### [Article]
Izvestia: Why Budapest approved Finland’s NATO bid, delayed decision on Sweden

Commenting on the Hungarian vote on Monday to allow Finland to join NATO, experts interviewed by Izvestia said that the North Atlantic Alliance’s expansion and the absence of a buffer zone between the bloc and Russia would affect the geopolitical situation in the region. Helsinki has gotten that much closer to joining NATO, as Turkey had given it the go-ahead earlier, too. At the same time, lawmakers in Budapest kept Sweden’s application on ice over concerns about Stockholm’s interference in the affairs of their country.

Vitaly Danilov, Associate Professor at the Department of Theory and History of International Relations at the Peoples’ Friendship University of Russia (RUDN), told Izvestia that Fidesz-Hungarian Civic Alliance, Hungary’s ruling party, is against Sweden’s accession, while Prime Minister Viktor Orban and President Katalin Novak support the two Nordic countries’ admission to NATO. To the expert, this is where the real political bargaining begins, as Sweden is among the countries that is blocking the allocation of EU money to Hungary.

Meanwhile, Finland’s accession to NATO has been on an accelerated path, since Washington views the country as more important because it shares a common border with Russia, the expert said. "This is how they (the West - Izvestia) can ramp up the number of troops on our borders, which will have an immediate impact on the military component of regional geopolitics," Danilov argued. And everything is easier with Sweden, who may not be admitted to NATO for the time being but it is clear that it will be allowed to join the bloc anyway, he concluded.

### [Aim]
Reproduce the article on Hungary's NATO votes word for word, from "Meanwhile, Finland’s accession" up to and including "anyway, he concluded.".

### [Given material]

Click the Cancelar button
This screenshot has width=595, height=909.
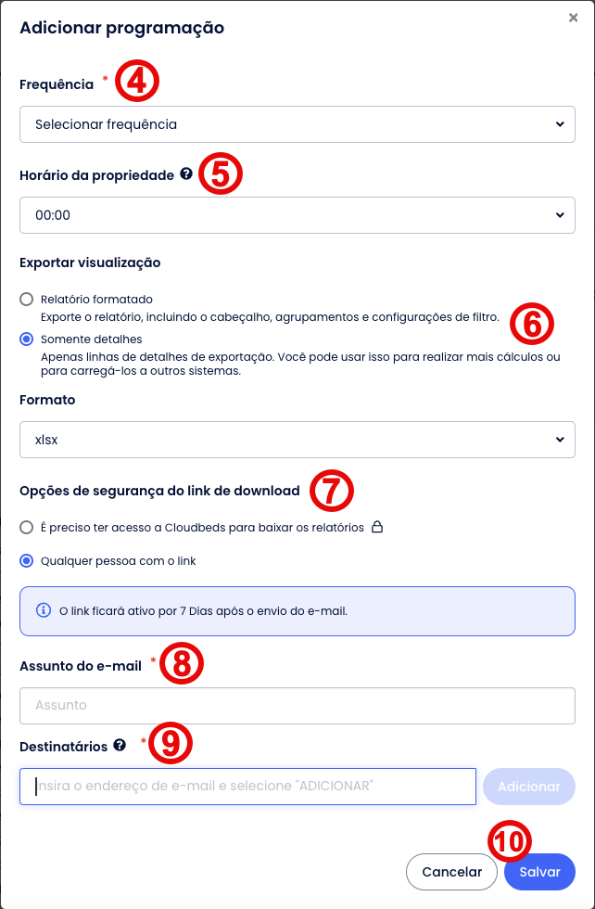tap(452, 872)
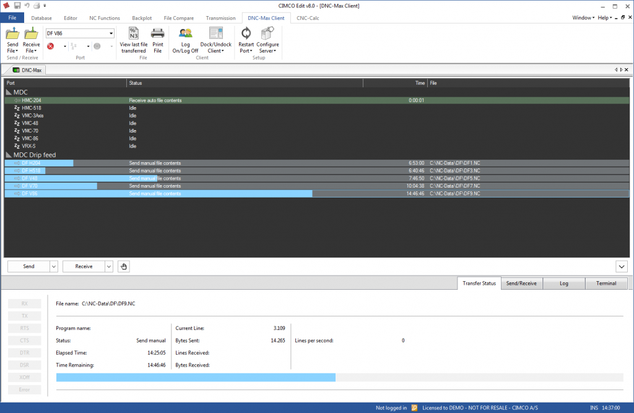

### [Response to this task]
Meanwhile, Finland’s accession to NATO has been on an accelerated path, since Washington views the country as more important because it shares a common border with Russia, the expert said. "This is how they (the West - Izvestia) can ramp up the number of troops on our borders, which will have an immediate impact on the military component of regional geopolitics," Danilov argued. And everything is easier with Sweden, who may not be admitted to NATO for the time being but it is clear that it will be allowed to join the bloc anyway, he concluded.